Peramal yang dimaksudnya itu adalah Oracle, nama yang diberikannya pada tokek yang tinggal di rumahnya. Sudah sering dia bilang bahwa Oracle pintar meramal, dan itu selalu membuat saya menghela napas panjang dan memutar mata. Tapi dia tidak terpengaruh. “Saya tahu kamu berbahasa Inggris dengan baik, tapi itu bukan bahasa ibumu,” katanya pada saya. “Oracle beda. Dia bicara bahasa Inggris dari hati, dan saya mengerti apa yang dikatakannya.” Oh, jadi bahasa Inggris saya dikalahkan oleh seekor tokek bali. Ini hal yang baru buat saya. Memang apa sih yang dikatakan Oracle agung yang pandai meramal itu? Macam-macam. Dulu dia sering bilang “Wacko. Wacko.” Itu kata Paul. Menurut pendengaran telinga saya kata-kata tokek itu adalah, “Tokek.
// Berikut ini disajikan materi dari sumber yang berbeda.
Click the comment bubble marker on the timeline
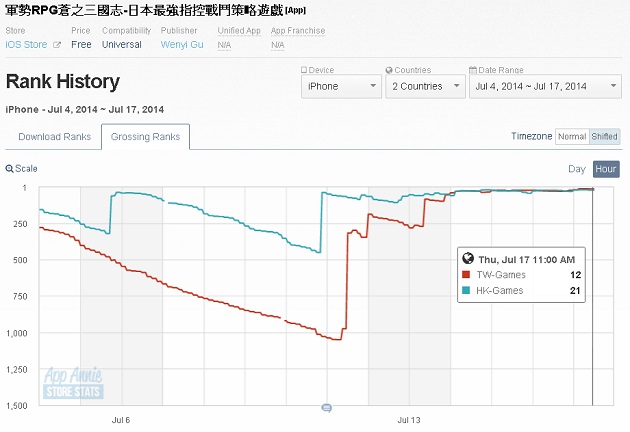 327,408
Tokek.” Itu sebabnya reptil ini disebut tokek, saya mencoba menjelaskan. Sebagai jawaban Paul memandang saya dengan kasihan, seakan saya seorang anak polos yang tidak mengerti rahasia alam.
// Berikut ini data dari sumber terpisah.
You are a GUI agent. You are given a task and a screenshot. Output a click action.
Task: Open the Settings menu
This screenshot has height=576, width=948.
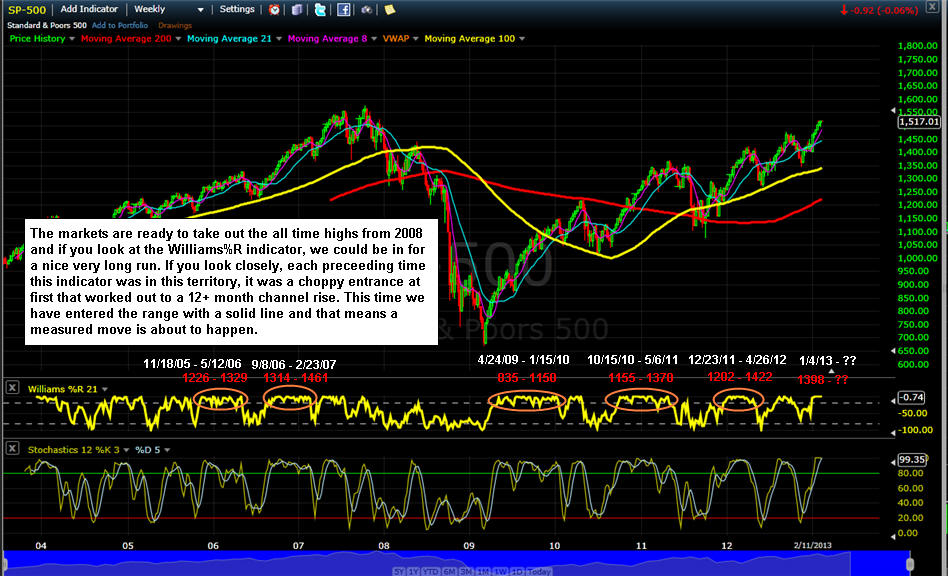[x=238, y=9]
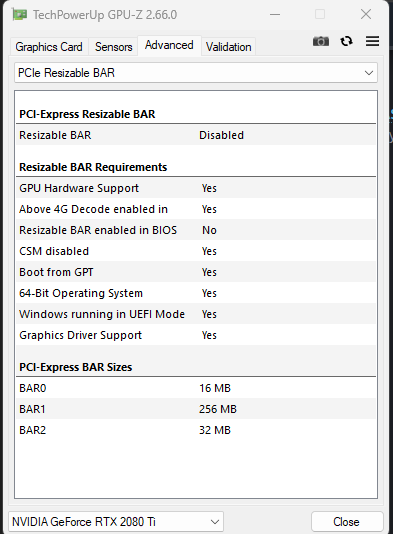The height and width of the screenshot is (534, 393).
Task: Take a screenshot with the camera icon
Action: [321, 41]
Oracle ini sering sinis, bahkan jahat dan berbahasa kasar. Kata-katanya yang lain adalah “F**k off. F**k off.” Waktu Paul sedang malas dan membuat-buat alasan untuk tidak memenuhi janji bertemu dengan seorang temannya, Oracle yang kadang-kadang bisa penuh pengertian memberinya semangat dengan, “Let’s go. Let’s go.” Paul jadi merasa dia diajak keluar rumah, bukan dipaksa. Yang tadinya malas sekarang semangat lagi. Tapi ini kejadian yang sangat jarang. Oracle lebih sering dalam keadaan normalnya yang jahat dan sinis tadi.

Lama-lama Oracle jadi sangat menjengkelkan. Dia sering bersuara tanpa mempertimbangkan waktu yang cocok, memberikan ramalan yang tidak diminta. Suaranya jadi semakin keras dan serak. Paul memberi tahu saya, “Ternyata Oracle itu seekor betina!” Waduh, mana saya tahu membedakan tokek jantan atau betina, apa lagi cuma dari suaranya saja. Terserah situ, deh. Setelah sering mengganggu Paul di tengah malam, Paul memutuskan bahwa Oracle harus disingkirkan. Dengan bahasa yang halus, dibuat pergi. Caranya dengan ditembak. Kalau yang ini saya tidak punya kata-kata yang halus.

Tapi bukan Oracle namanya kalau mudah saja disingkirkan. Dia tahu kapan harus bersembunyi. Jadi dia dengan tenang masih terus memberikan ramalannya. “Just go. Just go,” perintahnya. Dan Paul luput memperhatikan ramalan terakhirnya ini. Baru ketika dia harus pergi dia bilang, “Jadi itu yang dikatakan Oracle selama ini.” Saya jengkel mendengarnya. “Dari dulu, sekarang, dan nanti, tokek cuma bilang ‘tokek’,” jawab saya. Saya kaget sekali ketika dia menjawab, “Kamu benar. Oracle sebenarnya tidak bisa bahasa Inggris. Dia cuma asal bunyi.” Nah, gitu dong. Lega rasanya soal ini sudah selesai.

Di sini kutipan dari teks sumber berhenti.